* **Exercise objective**:
Every entry should appear in your answer exactly as it does here.

═══ Dataset entries

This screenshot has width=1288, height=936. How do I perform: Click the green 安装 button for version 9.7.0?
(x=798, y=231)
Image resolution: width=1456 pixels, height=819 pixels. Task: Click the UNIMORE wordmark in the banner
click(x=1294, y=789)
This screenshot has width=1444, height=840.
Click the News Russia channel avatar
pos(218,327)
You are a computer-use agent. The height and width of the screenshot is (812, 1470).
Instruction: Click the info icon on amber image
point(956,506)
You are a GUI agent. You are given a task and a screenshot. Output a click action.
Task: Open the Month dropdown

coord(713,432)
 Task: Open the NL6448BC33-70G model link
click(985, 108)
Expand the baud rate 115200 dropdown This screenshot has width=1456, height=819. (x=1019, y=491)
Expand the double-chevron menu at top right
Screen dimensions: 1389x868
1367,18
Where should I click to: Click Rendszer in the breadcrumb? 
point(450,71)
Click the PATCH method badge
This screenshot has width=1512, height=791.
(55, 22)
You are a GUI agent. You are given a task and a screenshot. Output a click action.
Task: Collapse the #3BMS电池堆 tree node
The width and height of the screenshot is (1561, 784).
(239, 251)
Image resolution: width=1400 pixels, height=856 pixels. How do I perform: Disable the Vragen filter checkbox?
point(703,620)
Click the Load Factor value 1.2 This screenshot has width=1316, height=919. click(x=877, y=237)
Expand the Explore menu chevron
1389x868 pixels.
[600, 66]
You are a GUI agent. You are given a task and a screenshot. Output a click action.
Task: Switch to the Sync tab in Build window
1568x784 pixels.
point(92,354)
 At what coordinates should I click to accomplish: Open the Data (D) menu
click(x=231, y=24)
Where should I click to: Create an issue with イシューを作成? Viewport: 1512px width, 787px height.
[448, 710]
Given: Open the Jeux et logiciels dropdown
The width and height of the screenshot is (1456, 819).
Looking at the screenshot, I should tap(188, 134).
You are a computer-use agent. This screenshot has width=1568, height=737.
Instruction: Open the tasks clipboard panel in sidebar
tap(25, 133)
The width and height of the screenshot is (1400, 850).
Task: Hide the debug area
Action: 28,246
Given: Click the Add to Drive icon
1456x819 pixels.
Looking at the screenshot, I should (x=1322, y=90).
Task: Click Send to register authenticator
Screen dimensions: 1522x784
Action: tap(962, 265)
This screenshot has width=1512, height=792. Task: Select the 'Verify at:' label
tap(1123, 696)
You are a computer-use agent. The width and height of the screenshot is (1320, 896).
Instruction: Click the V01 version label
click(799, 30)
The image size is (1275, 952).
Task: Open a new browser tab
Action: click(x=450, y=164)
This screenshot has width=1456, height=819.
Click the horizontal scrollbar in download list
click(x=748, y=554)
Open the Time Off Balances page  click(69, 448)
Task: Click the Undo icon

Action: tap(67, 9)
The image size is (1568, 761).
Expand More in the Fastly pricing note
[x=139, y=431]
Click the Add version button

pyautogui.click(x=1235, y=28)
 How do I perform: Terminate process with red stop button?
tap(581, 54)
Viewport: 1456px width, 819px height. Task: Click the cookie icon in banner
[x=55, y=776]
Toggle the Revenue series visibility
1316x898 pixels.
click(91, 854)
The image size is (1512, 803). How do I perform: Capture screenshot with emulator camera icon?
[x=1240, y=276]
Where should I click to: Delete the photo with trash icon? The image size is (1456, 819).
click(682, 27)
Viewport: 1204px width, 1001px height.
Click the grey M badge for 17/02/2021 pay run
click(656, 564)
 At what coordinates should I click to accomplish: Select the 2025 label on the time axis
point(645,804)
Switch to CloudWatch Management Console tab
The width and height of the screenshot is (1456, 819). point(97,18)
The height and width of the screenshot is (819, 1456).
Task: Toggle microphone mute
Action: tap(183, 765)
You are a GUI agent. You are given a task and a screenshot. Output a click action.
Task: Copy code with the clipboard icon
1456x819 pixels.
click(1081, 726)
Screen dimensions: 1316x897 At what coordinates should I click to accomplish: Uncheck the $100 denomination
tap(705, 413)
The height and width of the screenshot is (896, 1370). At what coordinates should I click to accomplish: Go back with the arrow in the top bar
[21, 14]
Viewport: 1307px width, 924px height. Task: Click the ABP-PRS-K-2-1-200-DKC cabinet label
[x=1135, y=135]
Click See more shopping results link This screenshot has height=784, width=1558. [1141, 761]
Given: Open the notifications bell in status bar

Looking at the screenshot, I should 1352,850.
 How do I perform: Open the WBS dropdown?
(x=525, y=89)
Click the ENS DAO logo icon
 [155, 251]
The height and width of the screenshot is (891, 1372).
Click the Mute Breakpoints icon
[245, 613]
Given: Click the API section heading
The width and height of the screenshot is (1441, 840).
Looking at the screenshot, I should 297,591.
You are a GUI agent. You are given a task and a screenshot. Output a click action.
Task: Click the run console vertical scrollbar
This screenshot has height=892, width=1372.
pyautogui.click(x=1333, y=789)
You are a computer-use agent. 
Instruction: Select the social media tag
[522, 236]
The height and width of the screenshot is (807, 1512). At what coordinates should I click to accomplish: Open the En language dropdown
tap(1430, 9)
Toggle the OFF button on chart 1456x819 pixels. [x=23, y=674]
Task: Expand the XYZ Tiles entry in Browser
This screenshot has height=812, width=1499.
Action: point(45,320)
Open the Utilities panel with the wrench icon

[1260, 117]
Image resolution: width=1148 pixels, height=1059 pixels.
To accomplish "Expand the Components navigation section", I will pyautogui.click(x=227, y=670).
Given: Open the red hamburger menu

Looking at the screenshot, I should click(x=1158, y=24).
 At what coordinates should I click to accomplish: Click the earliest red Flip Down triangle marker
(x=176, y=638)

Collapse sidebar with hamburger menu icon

══════

* **Output of the exercise**:
This screenshot has width=1288, height=936. How do I perform: Click the green 安装 button for version 9.7.0?
(x=798, y=231)
Image resolution: width=1456 pixels, height=819 pixels. Task: Click the UNIMORE wordmark in the banner
click(x=1294, y=789)
This screenshot has width=1444, height=840.
Click the News Russia channel avatar
pos(218,327)
You are a computer-use agent. The height and width of the screenshot is (812, 1470).
Instruction: Click the info icon on amber image
point(956,506)
You are a GUI agent. You are given a task and a screenshot. Output a click action.
Task: Open the Month dropdown

coord(713,432)
 Task: Open the NL6448BC33-70G model link
click(985, 108)
Expand the baud rate 115200 dropdown This screenshot has width=1456, height=819. (x=1019, y=491)
Expand the double-chevron menu at top right
Screen dimensions: 1389x868
1367,18
Where should I click to: Click Rendszer in the breadcrumb? 
point(450,71)
Click the PATCH method badge
This screenshot has width=1512, height=791.
(55, 22)
You are a GUI agent. You are given a task and a screenshot. Output a click action.
Task: Collapse the #3BMS电池堆 tree node
The width and height of the screenshot is (1561, 784).
(239, 251)
Image resolution: width=1400 pixels, height=856 pixels. How do I perform: Disable the Vragen filter checkbox?
point(703,620)
Click the Load Factor value 1.2 This screenshot has width=1316, height=919. click(x=877, y=237)
Expand the Explore menu chevron
1389x868 pixels.
[600, 66]
You are a GUI agent. You are given a task and a screenshot. Output a click action.
Task: Switch to the Sync tab in Build window
1568x784 pixels.
point(92,354)
 At what coordinates should I click to accomplish: Open the Data (D) menu
click(x=231, y=24)
Where should I click to: Create an issue with イシューを作成? Viewport: 1512px width, 787px height.
[448, 710]
Given: Open the Jeux et logiciels dropdown
The width and height of the screenshot is (1456, 819).
Looking at the screenshot, I should tap(188, 134).
You are a computer-use agent. This screenshot has width=1568, height=737.
Instruction: Open the tasks clipboard panel in sidebar
tap(25, 133)
The width and height of the screenshot is (1400, 850).
Task: Hide the debug area
Action: 28,246
Given: Click the Add to Drive icon
1456x819 pixels.
Looking at the screenshot, I should (x=1322, y=90).
Task: Click Send to register authenticator
Screen dimensions: 1522x784
Action: tap(962, 265)
This screenshot has width=1512, height=792. Task: Select the 'Verify at:' label
tap(1123, 696)
You are a computer-use agent. The width and height of the screenshot is (1320, 896).
Instruction: Click the V01 version label
click(799, 30)
The image size is (1275, 952).
Task: Open a new browser tab
Action: click(x=450, y=164)
This screenshot has width=1456, height=819.
Click the horizontal scrollbar in download list
click(x=748, y=554)
Open the Time Off Balances page  click(69, 448)
Task: Click the Undo icon

Action: tap(67, 9)
The image size is (1568, 761).
Expand More in the Fastly pricing note
[x=139, y=431]
Click the Add version button

pyautogui.click(x=1235, y=28)
 How do I perform: Terminate process with red stop button?
tap(581, 54)
Viewport: 1456px width, 819px height. Task: Click the cookie icon in banner
[x=55, y=776]
Toggle the Revenue series visibility
1316x898 pixels.
click(91, 854)
The image size is (1512, 803). How do I perform: Capture screenshot with emulator camera icon?
[x=1240, y=276]
Where should I click to: Delete the photo with trash icon? The image size is (1456, 819).
click(682, 27)
Viewport: 1204px width, 1001px height.
Click the grey M badge for 17/02/2021 pay run
click(656, 564)
 At what coordinates should I click to accomplish: Select the 2025 label on the time axis
point(645,804)
Switch to CloudWatch Management Console tab
The width and height of the screenshot is (1456, 819). point(97,18)
The height and width of the screenshot is (819, 1456).
Task: Toggle microphone mute
Action: tap(183, 765)
You are a GUI agent. You are given a task and a screenshot. Output a click action.
Task: Copy code with the clipboard icon
1456x819 pixels.
click(1081, 726)
Screen dimensions: 1316x897 At what coordinates should I click to accomplish: Uncheck the $100 denomination
tap(705, 413)
The height and width of the screenshot is (896, 1370). At what coordinates should I click to accomplish: Go back with the arrow in the top bar
[21, 14]
Viewport: 1307px width, 924px height. Task: Click the ABP-PRS-K-2-1-200-DKC cabinet label
[x=1135, y=135]
Click See more shopping results link This screenshot has height=784, width=1558. [1141, 761]
Given: Open the notifications bell in status bar

Looking at the screenshot, I should 1352,850.
 How do I perform: Open the WBS dropdown?
(x=525, y=89)
Click the ENS DAO logo icon
 [155, 251]
The height and width of the screenshot is (891, 1372).
Click the Mute Breakpoints icon
[245, 613]
Given: Click the API section heading
The width and height of the screenshot is (1441, 840).
Looking at the screenshot, I should 297,591.
You are a GUI agent. You are given a task and a screenshot. Output a click action.
Task: Click the run console vertical scrollbar
This screenshot has height=892, width=1372.
pyautogui.click(x=1333, y=789)
You are a computer-use agent. 
Instruction: Select the social media tag
[522, 236]
The height and width of the screenshot is (807, 1512). At what coordinates should I click to accomplish: Open the En language dropdown
tap(1430, 9)
Toggle the OFF button on chart 1456x819 pixels. [x=23, y=674]
Task: Expand the XYZ Tiles entry in Browser
This screenshot has height=812, width=1499.
Action: point(45,320)
Open the Utilities panel with the wrench icon

[1260, 117]
Image resolution: width=1148 pixels, height=1059 pixels.
To accomplish "Expand the Components navigation section", I will pyautogui.click(x=227, y=670).
Given: Open the red hamburger menu

Looking at the screenshot, I should click(x=1158, y=24).
 At what coordinates should I click to accomplish: Click the earliest red Flip Down triangle marker
(x=176, y=638)

Collapse sidebar with hamburger menu icon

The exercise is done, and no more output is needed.